Collection entries:
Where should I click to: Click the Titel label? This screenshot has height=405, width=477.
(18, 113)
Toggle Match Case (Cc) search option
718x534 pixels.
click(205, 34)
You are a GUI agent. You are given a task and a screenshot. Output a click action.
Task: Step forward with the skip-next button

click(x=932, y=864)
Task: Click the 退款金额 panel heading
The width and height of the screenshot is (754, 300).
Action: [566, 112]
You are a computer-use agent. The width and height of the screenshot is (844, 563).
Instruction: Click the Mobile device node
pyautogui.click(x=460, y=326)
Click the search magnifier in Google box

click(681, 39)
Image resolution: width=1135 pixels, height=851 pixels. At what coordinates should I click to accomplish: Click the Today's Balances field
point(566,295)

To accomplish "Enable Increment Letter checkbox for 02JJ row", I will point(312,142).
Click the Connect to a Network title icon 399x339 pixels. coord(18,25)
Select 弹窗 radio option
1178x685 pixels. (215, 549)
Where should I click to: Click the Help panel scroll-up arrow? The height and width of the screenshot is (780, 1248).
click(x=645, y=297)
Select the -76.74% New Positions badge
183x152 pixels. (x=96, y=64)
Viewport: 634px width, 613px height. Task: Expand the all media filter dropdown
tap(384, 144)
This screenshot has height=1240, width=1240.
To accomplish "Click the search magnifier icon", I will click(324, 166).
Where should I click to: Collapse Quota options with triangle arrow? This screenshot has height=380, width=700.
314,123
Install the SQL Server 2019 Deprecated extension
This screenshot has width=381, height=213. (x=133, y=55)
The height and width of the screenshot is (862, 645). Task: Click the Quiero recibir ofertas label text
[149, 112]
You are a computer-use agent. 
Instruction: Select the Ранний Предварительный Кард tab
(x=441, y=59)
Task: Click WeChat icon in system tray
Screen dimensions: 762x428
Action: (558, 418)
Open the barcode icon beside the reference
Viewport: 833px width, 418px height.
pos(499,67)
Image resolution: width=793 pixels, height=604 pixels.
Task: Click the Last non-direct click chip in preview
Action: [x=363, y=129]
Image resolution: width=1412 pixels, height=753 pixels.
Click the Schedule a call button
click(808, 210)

What this task involves: Reproduce every line of the entries above without any change.

Expected answer:
Where should I click to: Click the Titel label? This screenshot has height=405, width=477.
(18, 113)
Toggle Match Case (Cc) search option
718x534 pixels.
click(205, 34)
You are a GUI agent. You are given a task and a screenshot. Output a click action.
Task: Step forward with the skip-next button

click(x=932, y=864)
Task: Click the 退款金额 panel heading
The width and height of the screenshot is (754, 300).
Action: [566, 112]
You are a computer-use agent. The width and height of the screenshot is (844, 563).
Instruction: Click the Mobile device node
pyautogui.click(x=460, y=326)
Click the search magnifier in Google box

click(681, 39)
Image resolution: width=1135 pixels, height=851 pixels. At what coordinates should I click to accomplish: Click the Today's Balances field
point(566,295)

To accomplish "Enable Increment Letter checkbox for 02JJ row", I will point(312,142).
Click the Connect to a Network title icon 399x339 pixels. coord(18,25)
Select 弹窗 radio option
1178x685 pixels. (215, 549)
Where should I click to: Click the Help panel scroll-up arrow? The height and width of the screenshot is (780, 1248).
click(x=645, y=297)
Select the -76.74% New Positions badge
183x152 pixels. (x=96, y=64)
Viewport: 634px width, 613px height. Task: Expand the all media filter dropdown
tap(384, 144)
This screenshot has height=1240, width=1240.
To accomplish "Click the search magnifier icon", I will click(324, 166).
Where should I click to: Collapse Quota options with triangle arrow? This screenshot has height=380, width=700.
314,123
Install the SQL Server 2019 Deprecated extension
This screenshot has width=381, height=213. (x=133, y=55)
The height and width of the screenshot is (862, 645). Task: Click the Quiero recibir ofertas label text
[149, 112]
You are a computer-use agent. 
Instruction: Select the Ранний Предварительный Кард tab
(x=441, y=59)
Task: Click WeChat icon in system tray
Screen dimensions: 762x428
Action: (558, 418)
Open the barcode icon beside the reference
Viewport: 833px width, 418px height.
pos(499,67)
Image resolution: width=793 pixels, height=604 pixels.
Task: Click the Last non-direct click chip in preview
Action: [x=363, y=129]
Image resolution: width=1412 pixels, height=753 pixels.
Click the Schedule a call button
click(808, 210)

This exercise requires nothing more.